PROBLEM DESCRIPTION —
Drop every image, then reproduce the data exactly as given.

○ ○ ○ ○ ○

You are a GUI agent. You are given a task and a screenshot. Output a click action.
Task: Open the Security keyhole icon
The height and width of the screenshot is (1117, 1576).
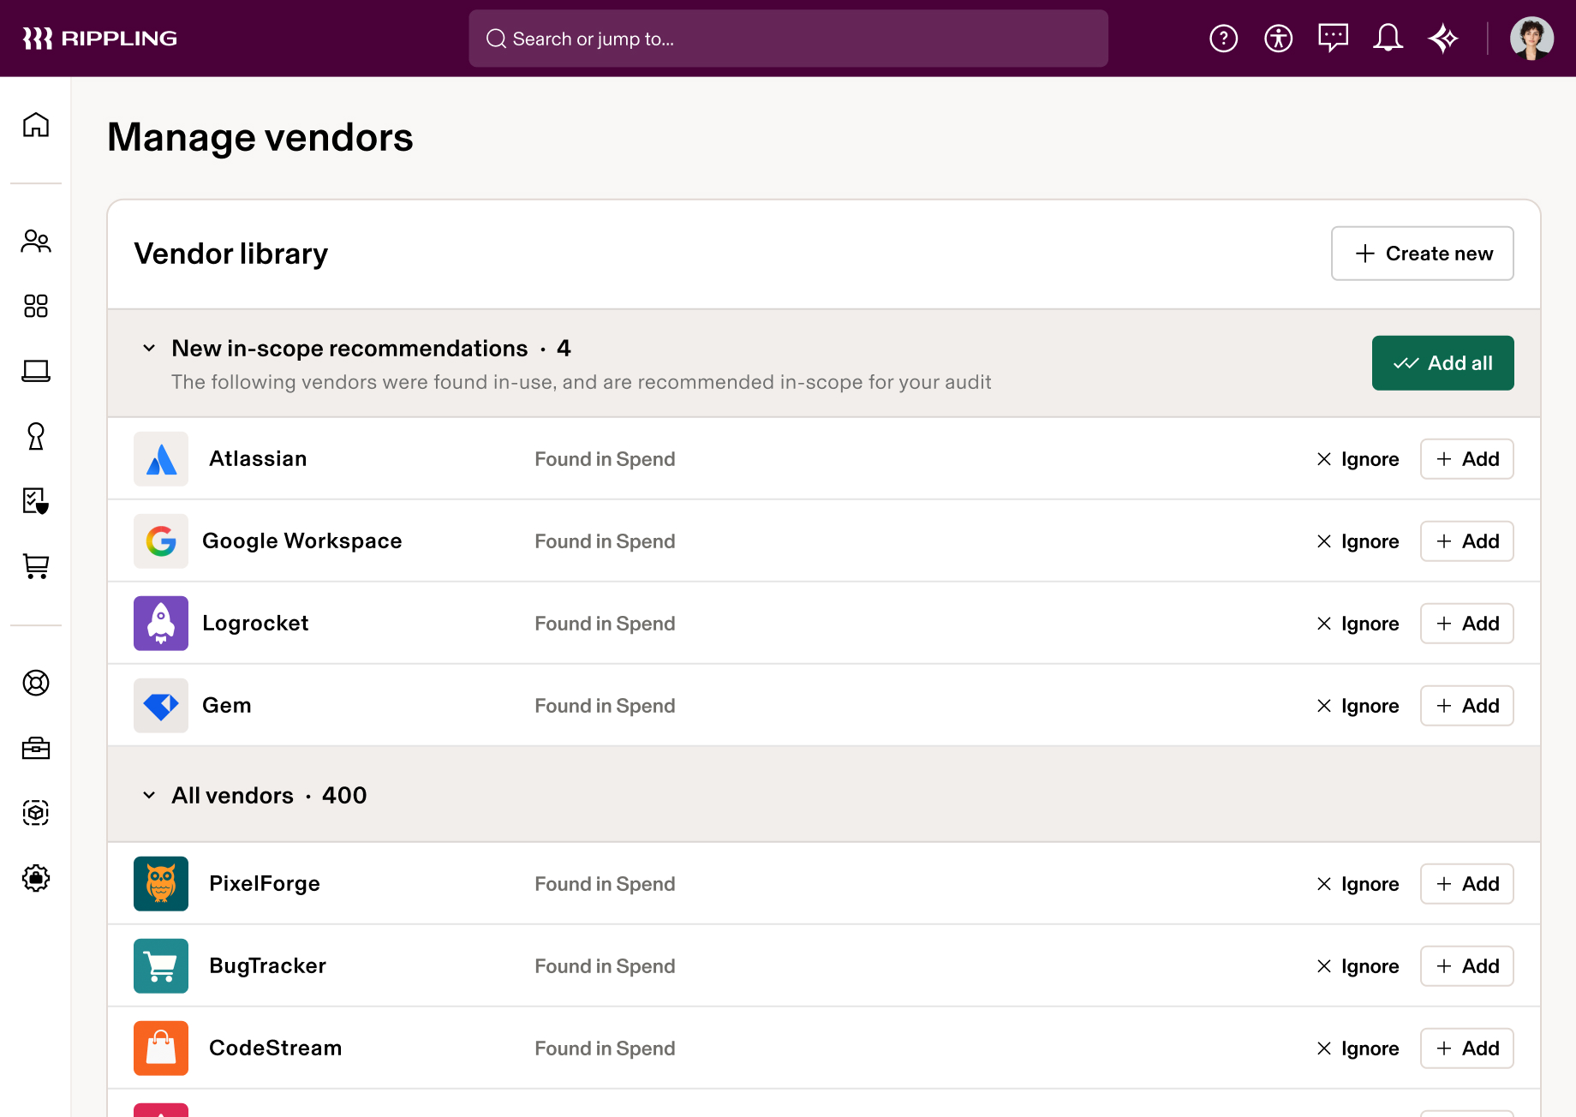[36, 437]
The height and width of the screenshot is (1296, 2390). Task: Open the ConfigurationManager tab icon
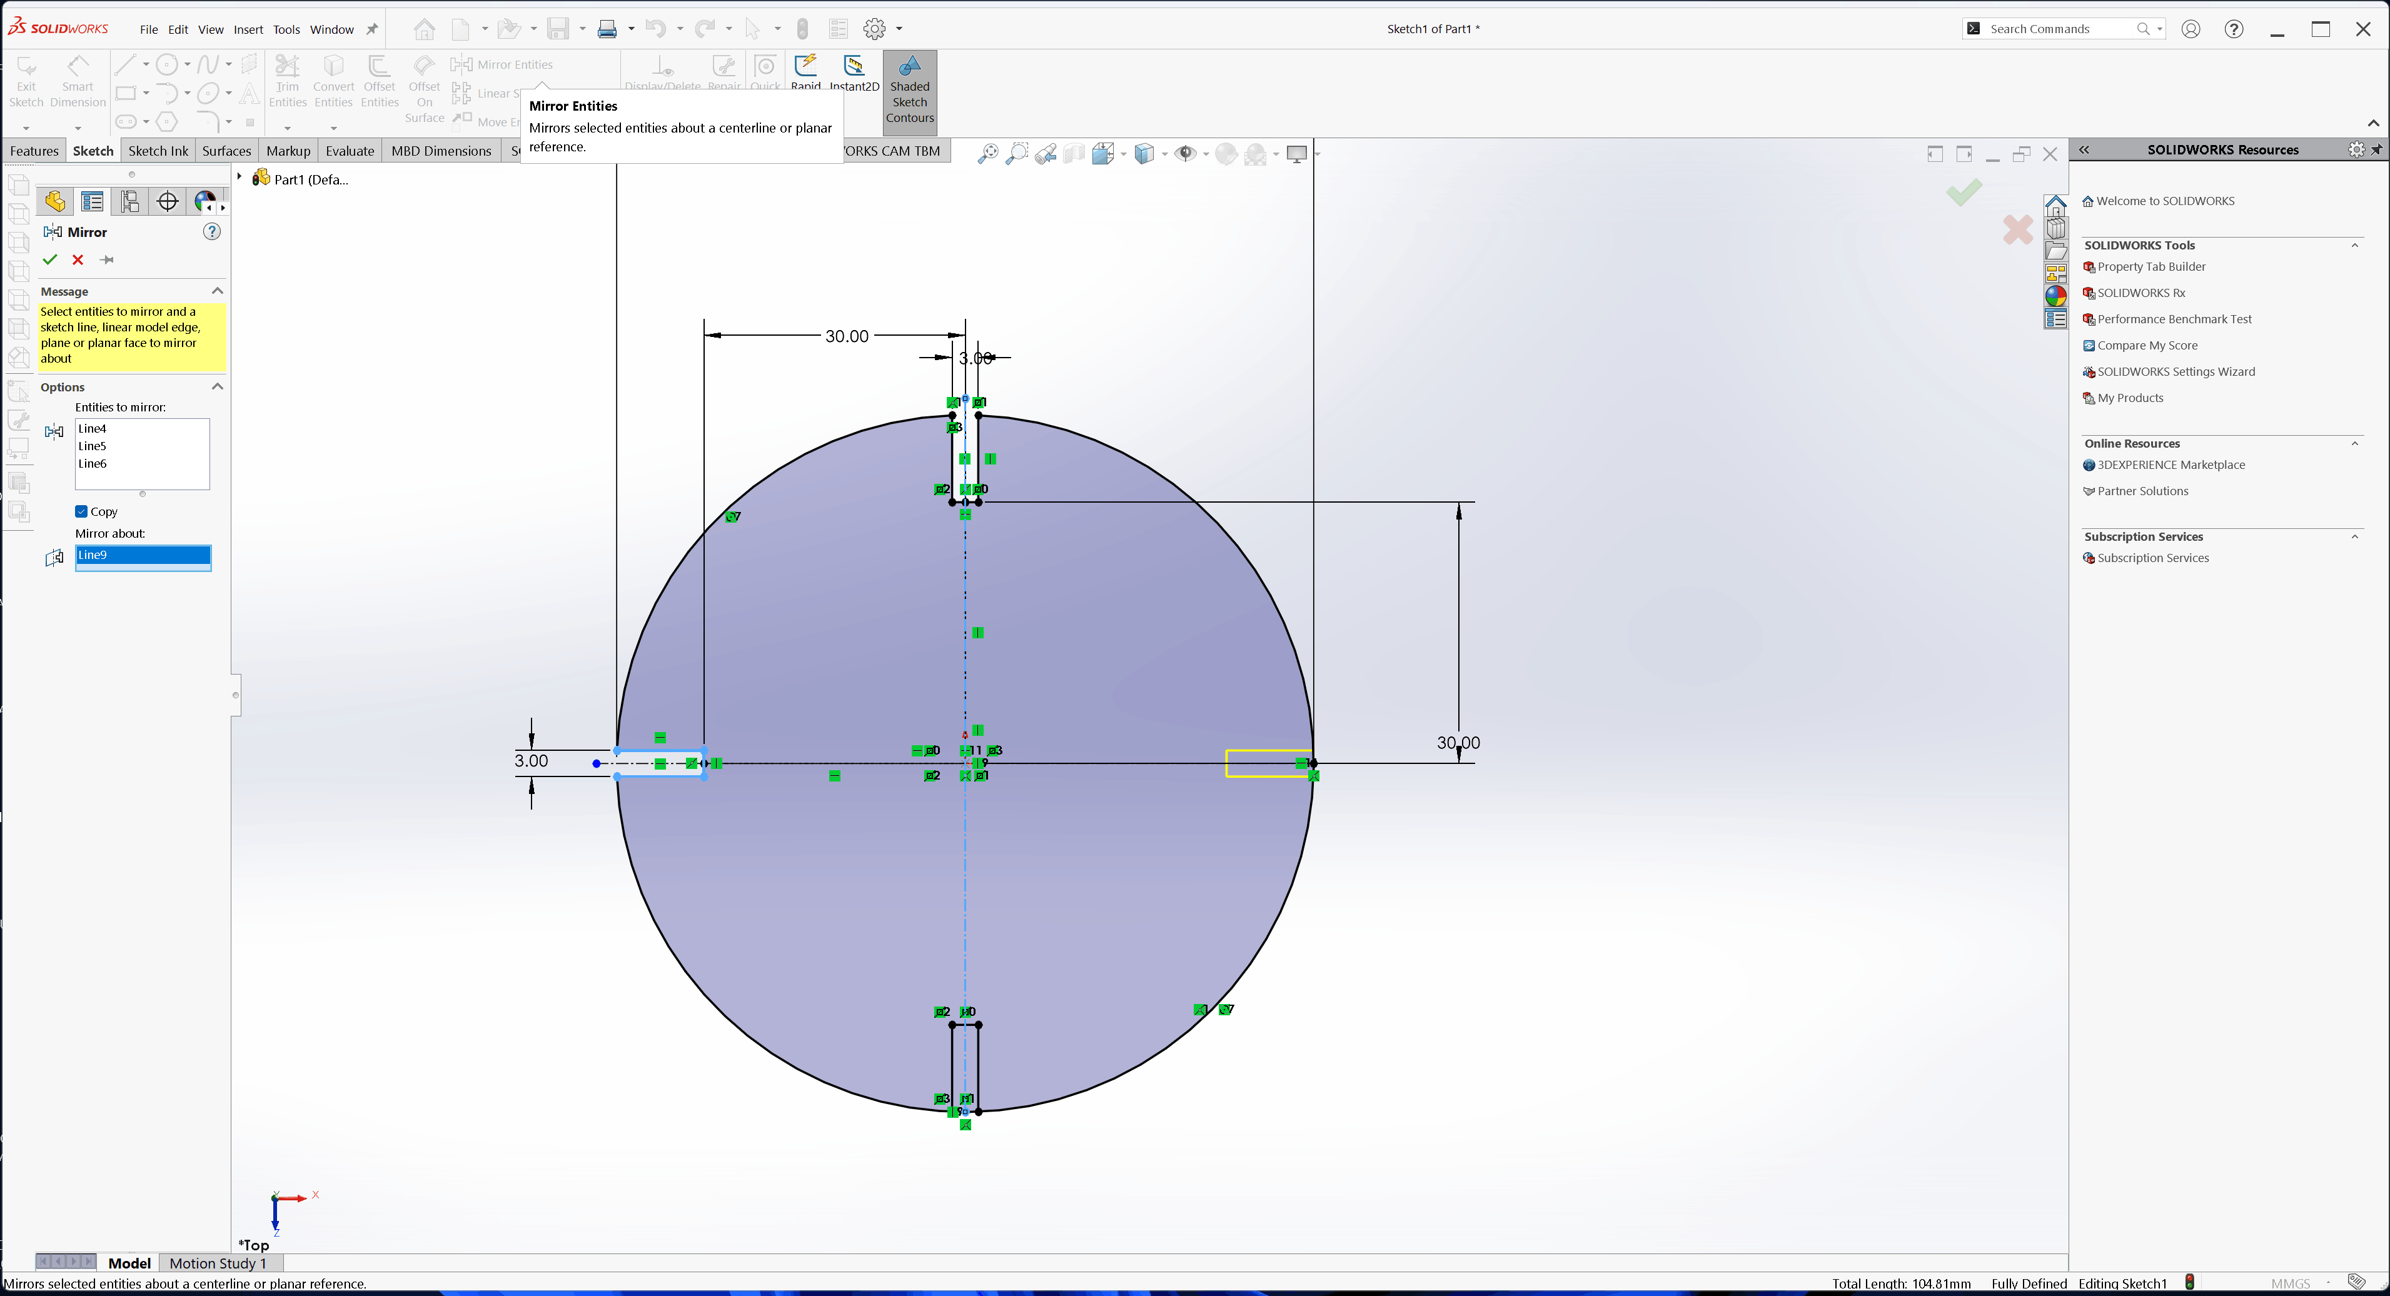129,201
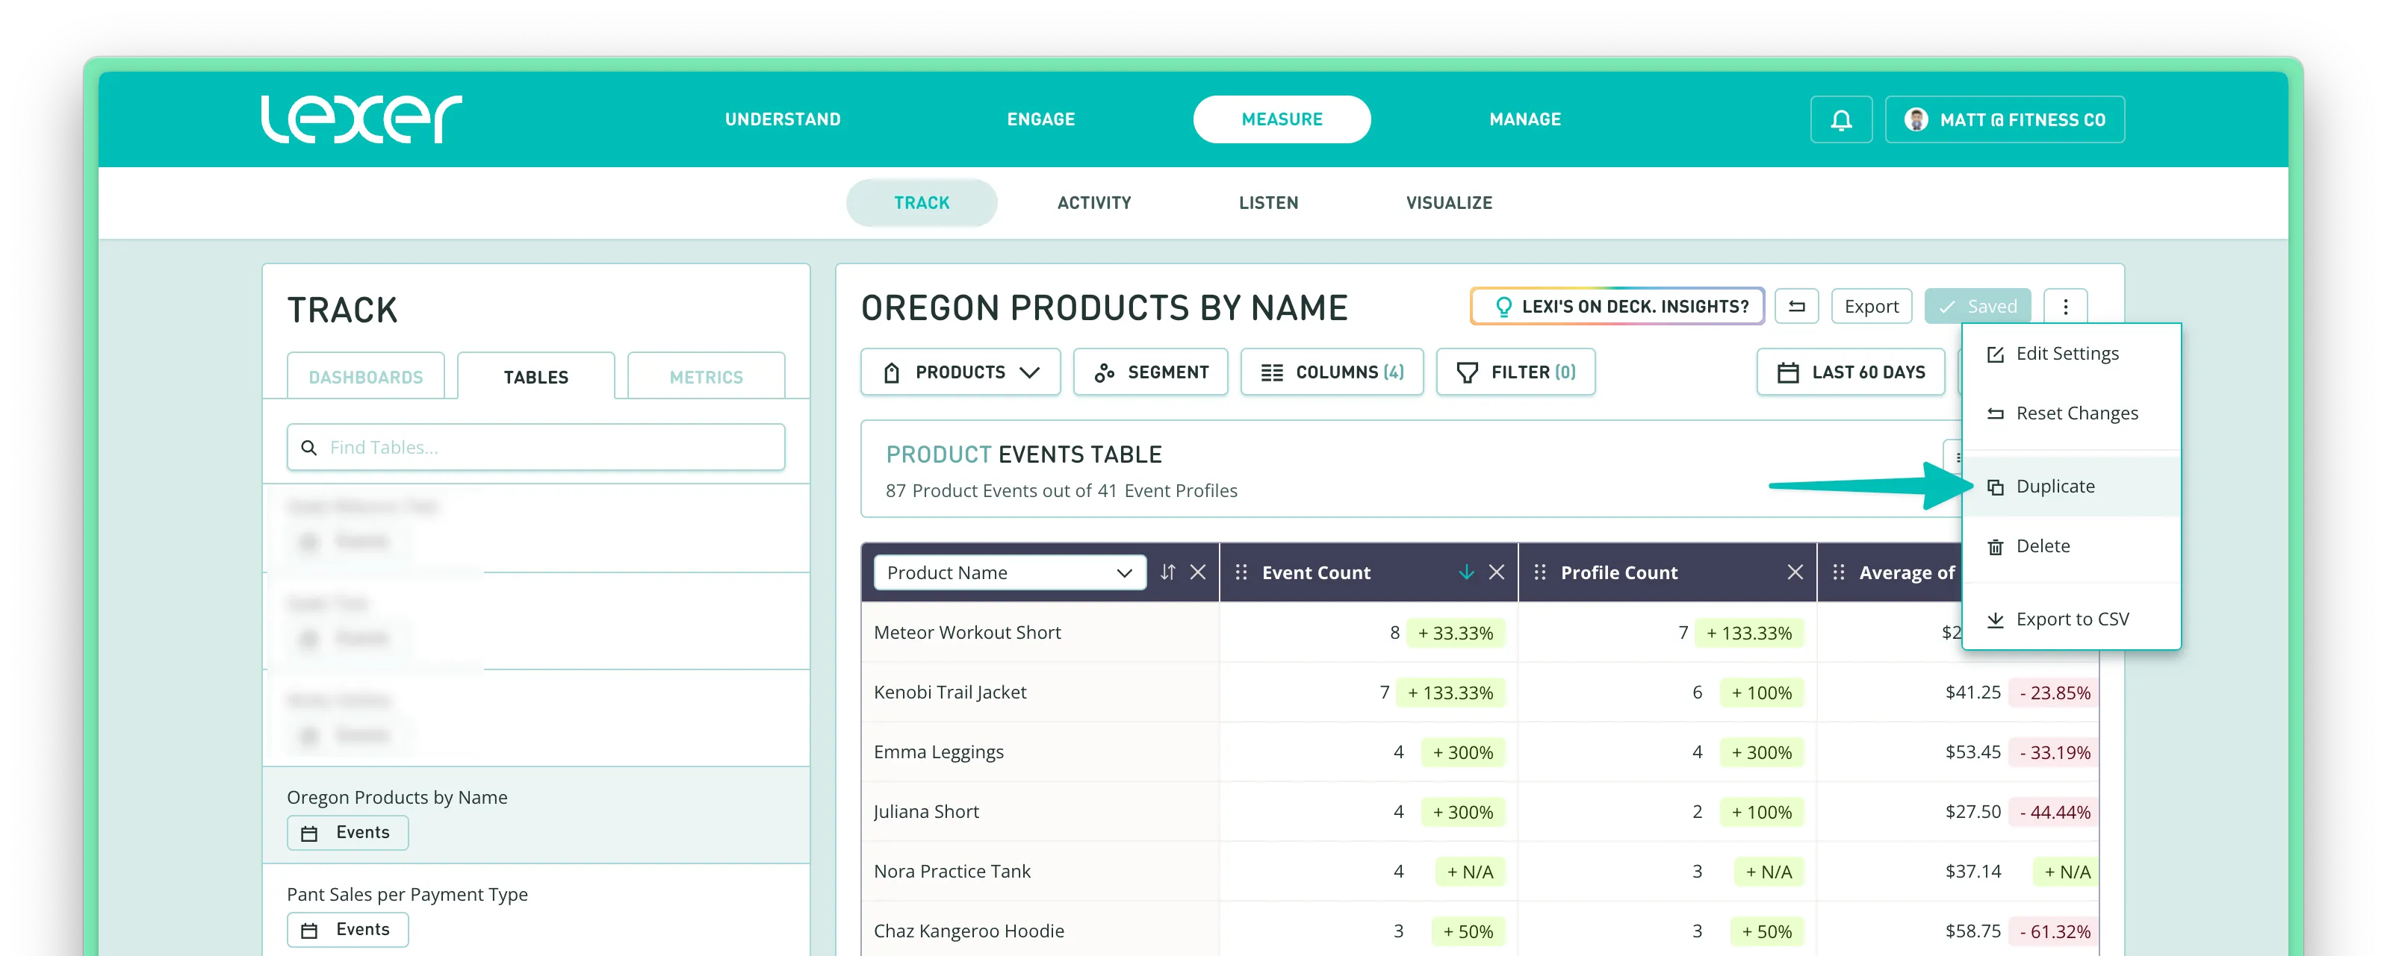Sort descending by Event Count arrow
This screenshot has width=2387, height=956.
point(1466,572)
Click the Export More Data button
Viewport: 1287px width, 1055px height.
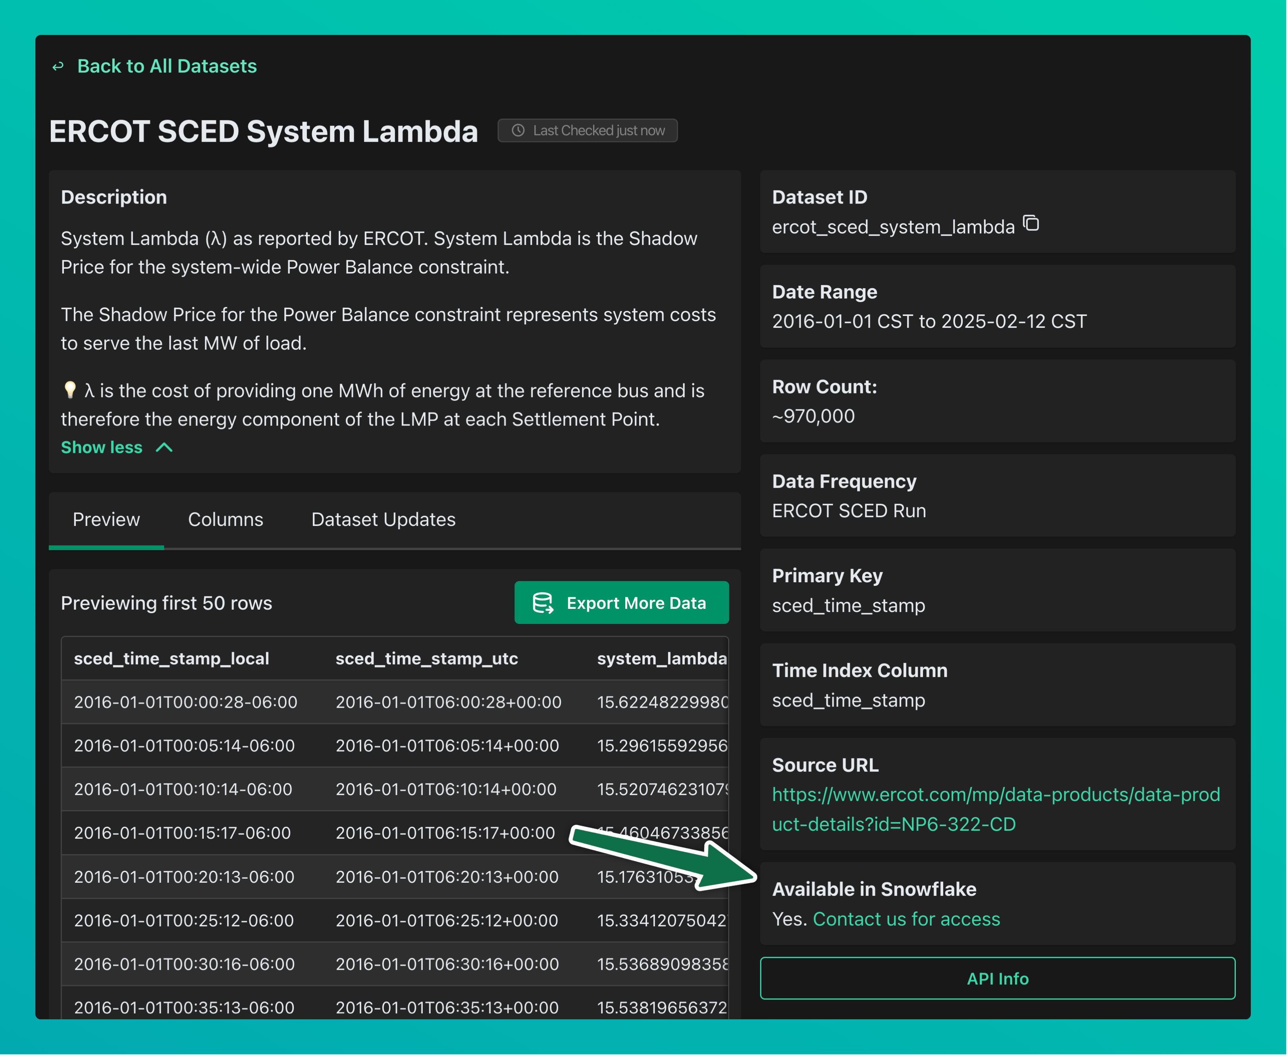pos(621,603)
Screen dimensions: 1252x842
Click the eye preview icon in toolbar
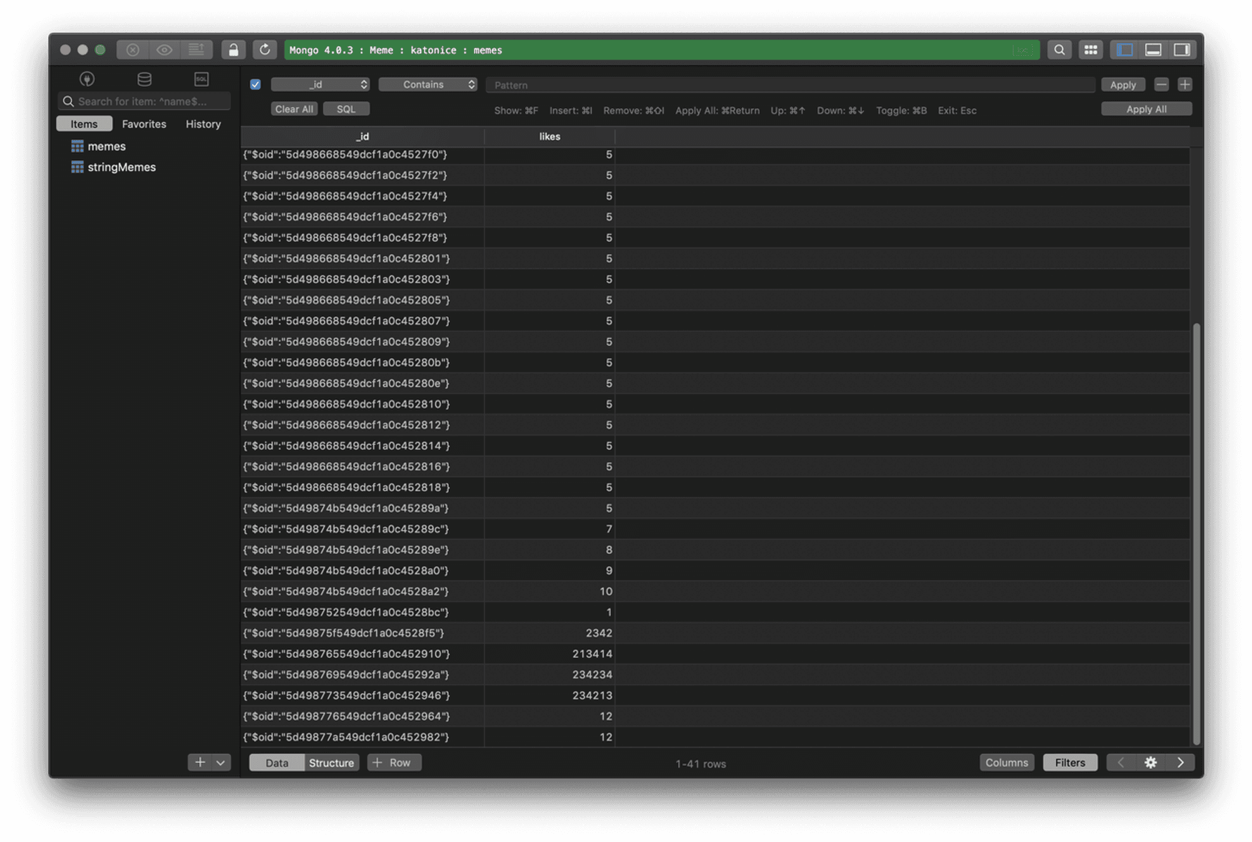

○ ○ ○ ○ ○

ANSWER TO THIS EXERCISE —
You are a GUI agent. You are given a task and a screenshot. Output a click action.
Task: Open the Security keyhole icon
The height and width of the screenshot is (1117, 1576).
[36, 437]
The height and width of the screenshot is (1296, 2390). Task: Open the ConfigurationManager tab icon
129,201
Sort descending by Event Count arrow
This screenshot has width=2387, height=956.
point(1466,572)
Click the Export More Data button
Viewport: 1287px width, 1055px height.
pos(621,603)
Screen dimensions: 1252x842
Click the eye preview icon in toolbar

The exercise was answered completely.